▸ Exercise material:
====================

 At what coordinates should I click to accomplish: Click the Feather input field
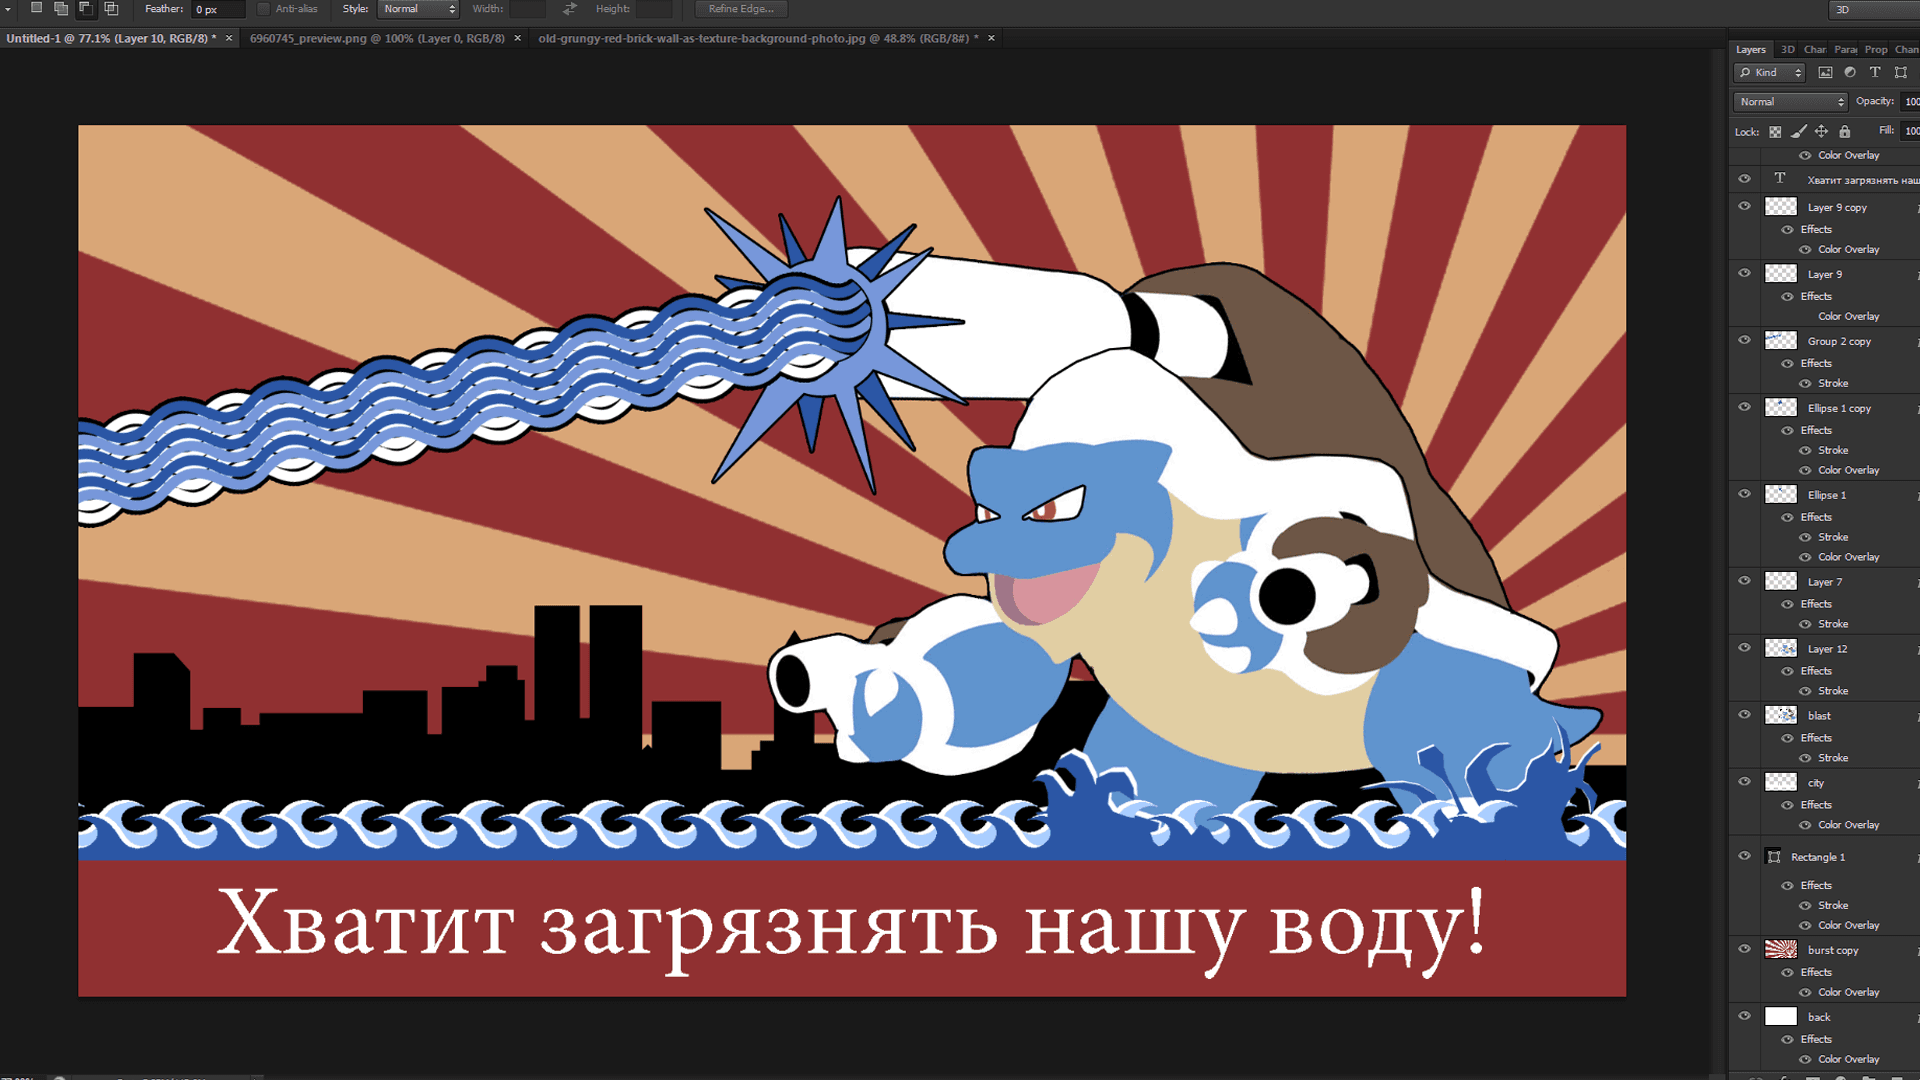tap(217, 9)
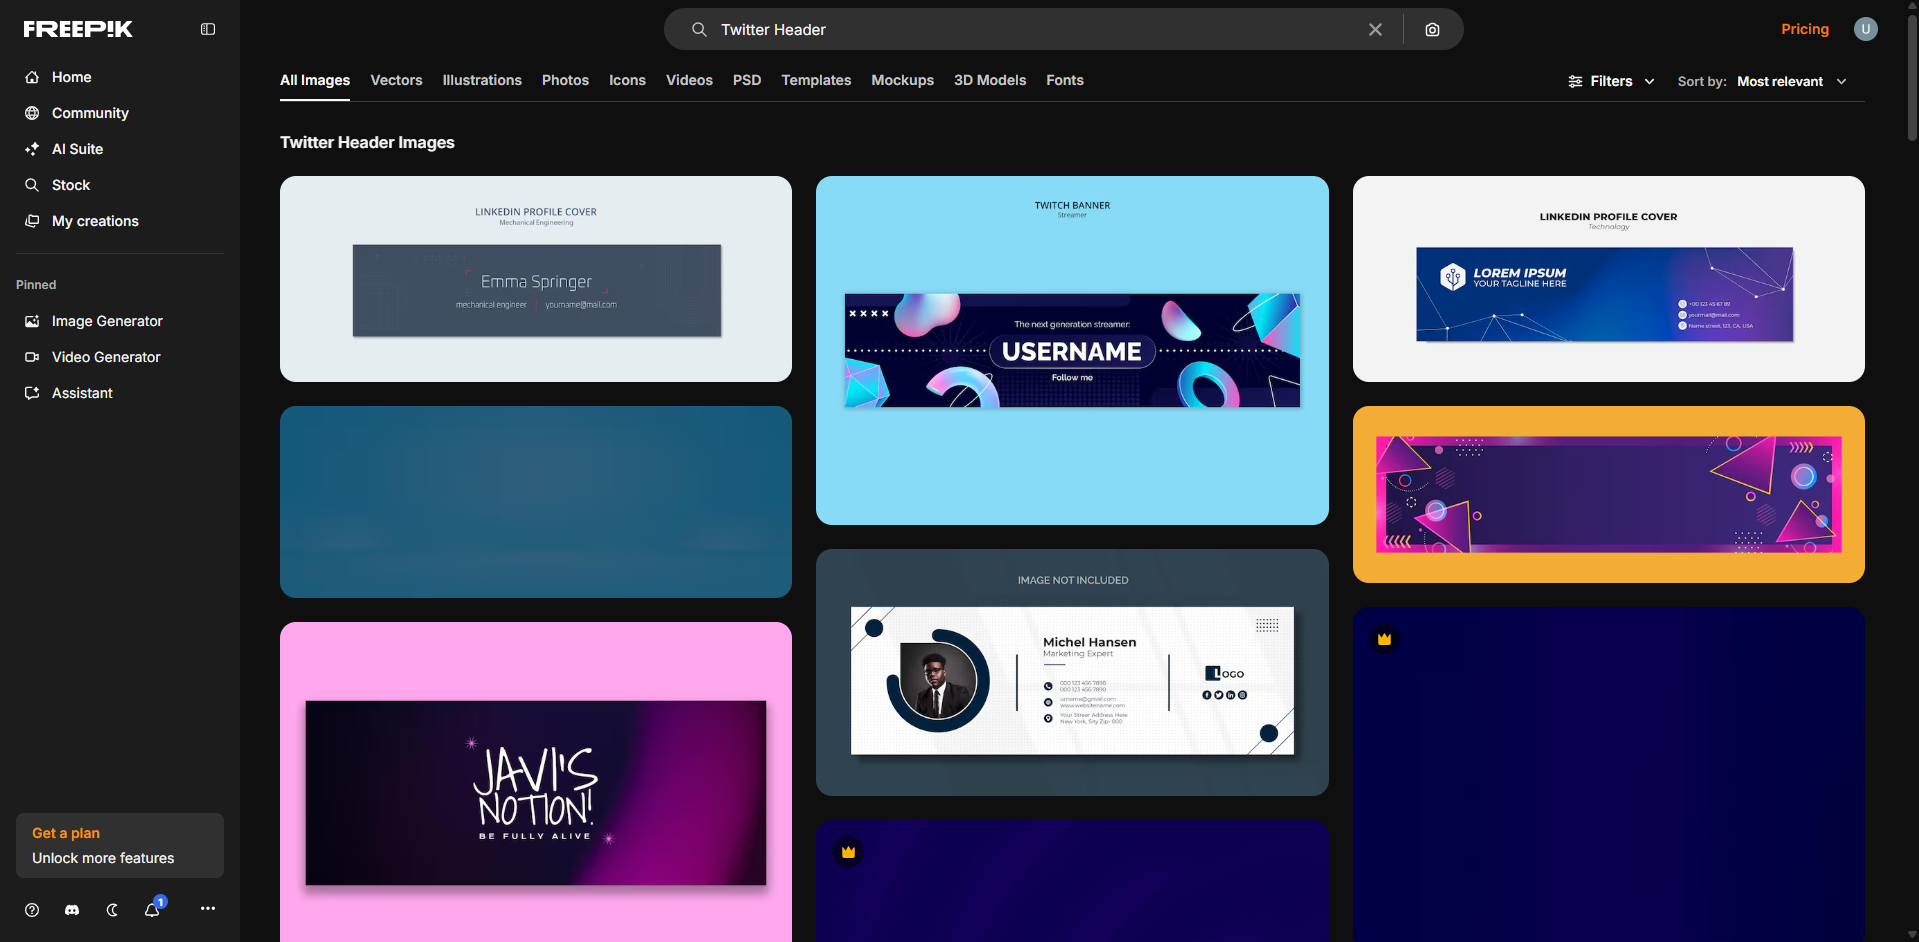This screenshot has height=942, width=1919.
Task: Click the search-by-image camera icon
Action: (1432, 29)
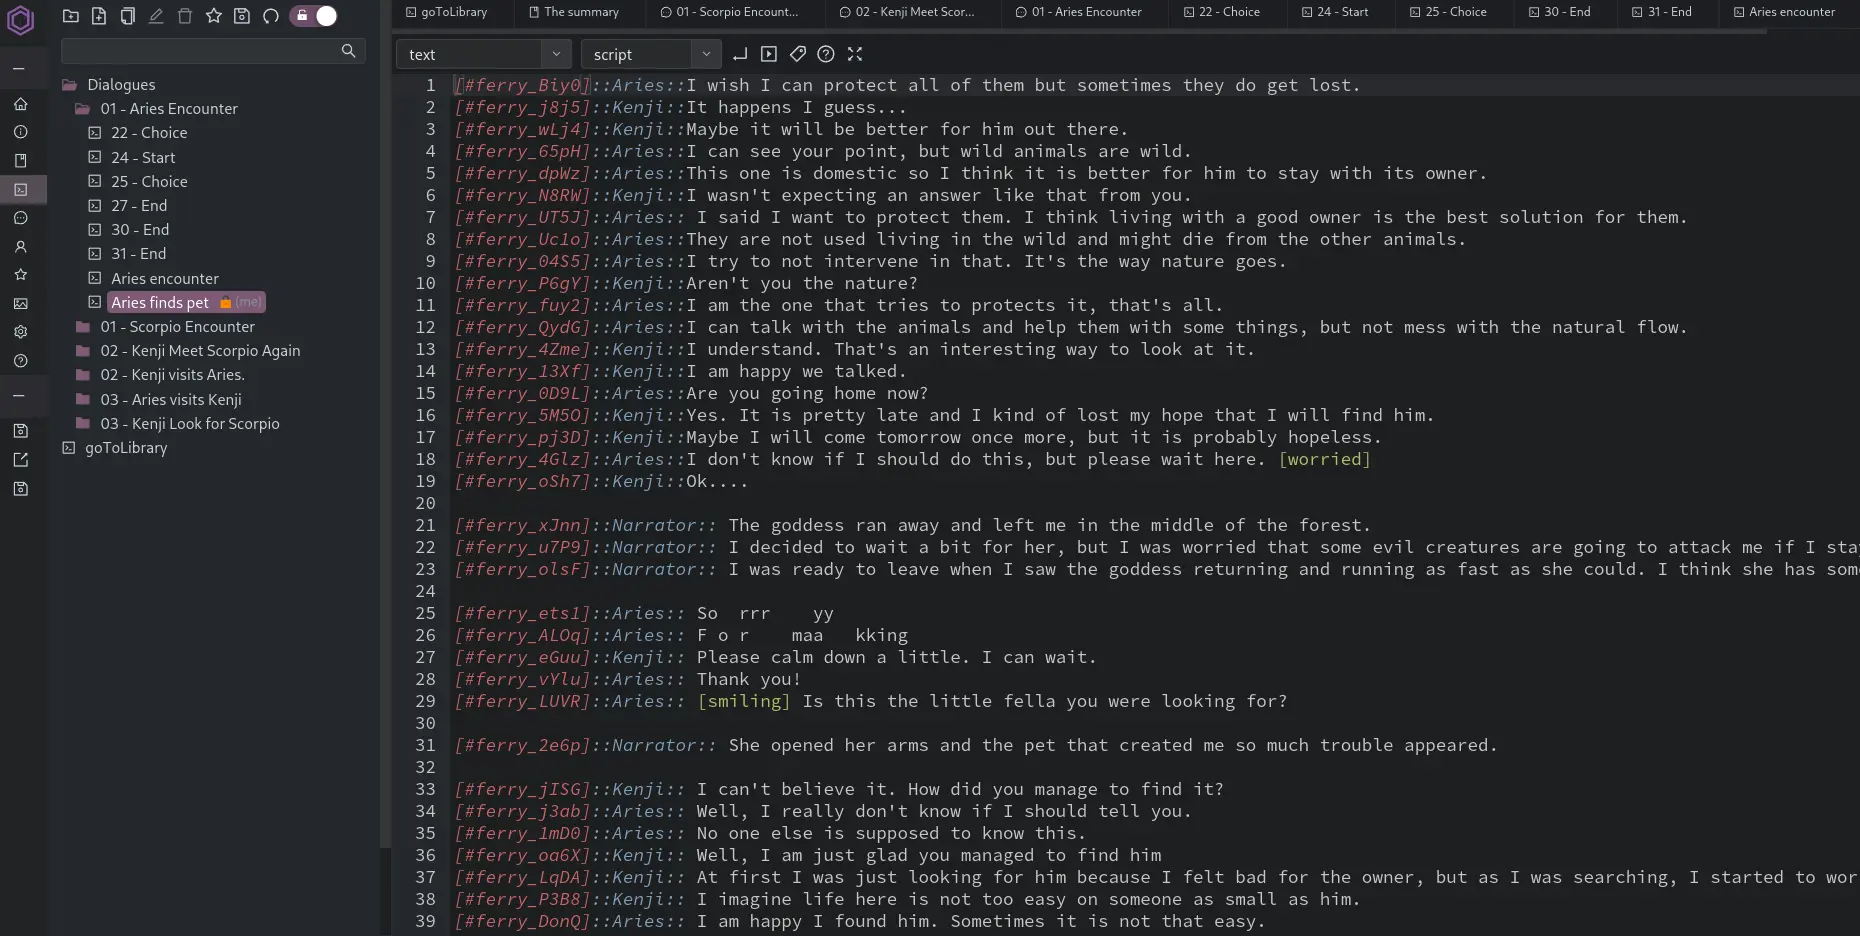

====================

▸ Task statement:
With the pictures omitted, reproduce the data above exactly.

▸ Your response:
 At what coordinates should I click to accomplish: Click the Feather input field
tap(217, 9)
This screenshot has height=942, width=1919.
Task: Click the search-by-image camera icon
Action: (1432, 29)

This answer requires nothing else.